EXERCISE PROMPT: Retyping the entire listing exactly is the task.

THE RECORDS:

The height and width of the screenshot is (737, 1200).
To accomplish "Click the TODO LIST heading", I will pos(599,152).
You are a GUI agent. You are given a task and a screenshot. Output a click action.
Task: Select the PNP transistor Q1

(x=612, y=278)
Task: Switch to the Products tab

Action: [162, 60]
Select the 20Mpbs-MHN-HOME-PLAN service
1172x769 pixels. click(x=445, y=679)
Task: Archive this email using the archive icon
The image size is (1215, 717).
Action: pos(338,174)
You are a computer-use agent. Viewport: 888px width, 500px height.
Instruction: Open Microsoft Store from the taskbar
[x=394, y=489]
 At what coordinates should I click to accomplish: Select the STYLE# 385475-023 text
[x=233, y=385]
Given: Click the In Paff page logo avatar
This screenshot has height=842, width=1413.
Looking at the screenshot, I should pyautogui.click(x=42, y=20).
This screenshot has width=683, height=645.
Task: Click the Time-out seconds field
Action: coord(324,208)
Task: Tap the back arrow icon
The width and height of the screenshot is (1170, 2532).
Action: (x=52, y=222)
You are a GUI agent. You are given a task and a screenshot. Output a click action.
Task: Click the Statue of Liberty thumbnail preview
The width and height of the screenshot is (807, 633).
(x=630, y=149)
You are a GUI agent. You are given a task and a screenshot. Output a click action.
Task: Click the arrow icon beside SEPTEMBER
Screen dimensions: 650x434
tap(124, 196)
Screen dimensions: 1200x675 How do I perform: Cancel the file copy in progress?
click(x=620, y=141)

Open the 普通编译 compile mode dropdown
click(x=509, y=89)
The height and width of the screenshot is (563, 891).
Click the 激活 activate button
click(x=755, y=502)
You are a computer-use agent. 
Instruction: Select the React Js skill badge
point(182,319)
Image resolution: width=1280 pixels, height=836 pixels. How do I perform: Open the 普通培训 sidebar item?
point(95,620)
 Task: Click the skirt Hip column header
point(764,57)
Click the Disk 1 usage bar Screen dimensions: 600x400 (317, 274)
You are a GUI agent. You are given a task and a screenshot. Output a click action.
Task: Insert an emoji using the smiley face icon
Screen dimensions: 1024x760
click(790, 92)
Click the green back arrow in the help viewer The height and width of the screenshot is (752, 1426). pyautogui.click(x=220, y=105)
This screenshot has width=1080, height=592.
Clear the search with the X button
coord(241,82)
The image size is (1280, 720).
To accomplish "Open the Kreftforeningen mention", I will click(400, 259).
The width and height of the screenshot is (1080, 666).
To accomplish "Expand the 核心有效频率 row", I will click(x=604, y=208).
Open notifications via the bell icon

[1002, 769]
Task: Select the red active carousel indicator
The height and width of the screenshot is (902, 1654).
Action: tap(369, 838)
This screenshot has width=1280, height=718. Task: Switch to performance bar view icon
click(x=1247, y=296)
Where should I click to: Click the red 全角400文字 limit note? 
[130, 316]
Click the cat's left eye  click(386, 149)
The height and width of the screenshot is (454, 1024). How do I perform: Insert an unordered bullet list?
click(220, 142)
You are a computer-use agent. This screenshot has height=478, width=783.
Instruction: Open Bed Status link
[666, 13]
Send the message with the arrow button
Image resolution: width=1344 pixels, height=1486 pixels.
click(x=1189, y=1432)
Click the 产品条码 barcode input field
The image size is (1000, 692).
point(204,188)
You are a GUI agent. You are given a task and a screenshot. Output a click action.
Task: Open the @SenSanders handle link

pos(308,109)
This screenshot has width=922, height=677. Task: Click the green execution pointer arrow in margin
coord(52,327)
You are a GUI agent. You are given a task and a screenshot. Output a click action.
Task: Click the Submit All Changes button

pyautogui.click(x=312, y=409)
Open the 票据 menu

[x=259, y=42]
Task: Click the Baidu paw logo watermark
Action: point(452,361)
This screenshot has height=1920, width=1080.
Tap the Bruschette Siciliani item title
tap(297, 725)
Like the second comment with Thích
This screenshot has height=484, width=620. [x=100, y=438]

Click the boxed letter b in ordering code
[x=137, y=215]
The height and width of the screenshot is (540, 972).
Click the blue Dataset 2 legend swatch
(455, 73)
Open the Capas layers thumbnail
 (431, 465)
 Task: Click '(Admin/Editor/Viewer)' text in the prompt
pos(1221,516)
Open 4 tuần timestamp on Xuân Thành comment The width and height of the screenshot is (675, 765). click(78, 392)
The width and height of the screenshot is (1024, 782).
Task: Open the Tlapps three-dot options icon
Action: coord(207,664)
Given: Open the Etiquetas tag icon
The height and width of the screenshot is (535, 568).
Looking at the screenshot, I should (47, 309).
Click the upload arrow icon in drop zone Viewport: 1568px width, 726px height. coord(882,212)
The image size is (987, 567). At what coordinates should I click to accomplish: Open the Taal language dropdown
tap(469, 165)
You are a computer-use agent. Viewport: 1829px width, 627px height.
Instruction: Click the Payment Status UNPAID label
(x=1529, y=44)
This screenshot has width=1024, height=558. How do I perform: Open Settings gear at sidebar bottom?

SOLUTION TO THIS PROBLEM:
The height and width of the screenshot is (737, 1200).
To accomplish "Click the TODO LIST heading", I will pos(599,152).
You are a GUI agent. You are given a task and a screenshot. Output a click action.
Task: Select the PNP transistor Q1

(x=612, y=278)
Task: Switch to the Products tab

Action: [162, 60]
Select the 20Mpbs-MHN-HOME-PLAN service
1172x769 pixels. click(x=445, y=679)
Task: Archive this email using the archive icon
The image size is (1215, 717).
Action: pos(338,174)
You are a computer-use agent. Viewport: 888px width, 500px height.
Instruction: Open Microsoft Store from the taskbar
[x=394, y=489]
 At what coordinates should I click to accomplish: Select the STYLE# 385475-023 text
[x=233, y=385]
Given: Click the In Paff page logo avatar
This screenshot has height=842, width=1413.
Looking at the screenshot, I should pyautogui.click(x=42, y=20).
This screenshot has width=683, height=645.
Task: Click the Time-out seconds field
Action: coord(324,208)
Task: Tap the back arrow icon
The width and height of the screenshot is (1170, 2532).
Action: (x=52, y=222)
You are a GUI agent. You are given a task and a screenshot. Output a click action.
Task: Click the Statue of Liberty thumbnail preview
The width and height of the screenshot is (807, 633).
(x=630, y=149)
You are a GUI agent. You are given a task and a screenshot. Output a click action.
Task: Click the arrow icon beside SEPTEMBER
Screen dimensions: 650x434
tap(124, 196)
Screen dimensions: 1200x675 How do I perform: Cancel the file copy in progress?
click(x=620, y=141)

Open the 普通编译 compile mode dropdown
click(x=509, y=89)
The height and width of the screenshot is (563, 891).
Click the 激活 activate button
click(x=755, y=502)
You are a computer-use agent. 
Instruction: Select the React Js skill badge
point(182,319)
Image resolution: width=1280 pixels, height=836 pixels. How do I perform: Open the 普通培训 sidebar item?
point(95,620)
 Task: Click the skirt Hip column header
point(764,57)
Click the Disk 1 usage bar Screen dimensions: 600x400 (317, 274)
You are a GUI agent. You are given a task and a screenshot. Output a click action.
Task: Insert an emoji using the smiley face icon
Screen dimensions: 1024x760
click(790, 92)
Click the green back arrow in the help viewer The height and width of the screenshot is (752, 1426). pyautogui.click(x=220, y=105)
This screenshot has width=1080, height=592.
Clear the search with the X button
coord(241,82)
The image size is (1280, 720).
To accomplish "Open the Kreftforeningen mention", I will click(400, 259).
The width and height of the screenshot is (1080, 666).
To accomplish "Expand the 核心有效频率 row", I will click(x=604, y=208).
Open notifications via the bell icon

[1002, 769]
Task: Select the red active carousel indicator
The height and width of the screenshot is (902, 1654).
Action: tap(369, 838)
This screenshot has width=1280, height=718. Task: Switch to performance bar view icon
click(x=1247, y=296)
Where should I click to: Click the red 全角400文字 limit note? 
[130, 316]
Click the cat's left eye  click(386, 149)
The height and width of the screenshot is (454, 1024). How do I perform: Insert an unordered bullet list?
click(220, 142)
You are a computer-use agent. This screenshot has height=478, width=783.
Instruction: Open Bed Status link
[666, 13]
Send the message with the arrow button
Image resolution: width=1344 pixels, height=1486 pixels.
click(x=1189, y=1432)
Click the 产品条码 barcode input field
The image size is (1000, 692).
point(204,188)
You are a GUI agent. You are given a task and a screenshot. Output a click action.
Task: Open the @SenSanders handle link

pos(308,109)
This screenshot has width=922, height=677. Task: Click the green execution pointer arrow in margin
coord(52,327)
You are a GUI agent. You are given a task and a screenshot. Output a click action.
Task: Click the Submit All Changes button

pyautogui.click(x=312, y=409)
Open the 票据 menu

[x=259, y=42]
Task: Click the Baidu paw logo watermark
Action: point(452,361)
This screenshot has height=1920, width=1080.
Tap the Bruschette Siciliani item title
tap(297, 725)
Like the second comment with Thích
This screenshot has height=484, width=620. [x=100, y=438]

Click the boxed letter b in ordering code
[x=137, y=215]
The height and width of the screenshot is (540, 972).
Click the blue Dataset 2 legend swatch
(455, 73)
Open the Capas layers thumbnail
 (431, 465)
 Task: Click '(Admin/Editor/Viewer)' text in the prompt
pos(1221,516)
Open 4 tuần timestamp on Xuân Thành comment The width and height of the screenshot is (675, 765). click(78, 392)
The width and height of the screenshot is (1024, 782).
Task: Open the Tlapps three-dot options icon
Action: coord(207,664)
Given: Open the Etiquetas tag icon
The height and width of the screenshot is (535, 568).
Looking at the screenshot, I should (47, 309).
Click the upload arrow icon in drop zone Viewport: 1568px width, 726px height. coord(882,212)
The image size is (987, 567). At what coordinates should I click to accomplish: Open the Taal language dropdown
tap(469, 165)
You are a computer-use agent. Viewport: 1829px width, 627px height.
Instruction: Click the Payment Status UNPAID label
(x=1529, y=44)
This screenshot has width=1024, height=558. How do I perform: Open Settings gear at sidebar bottom?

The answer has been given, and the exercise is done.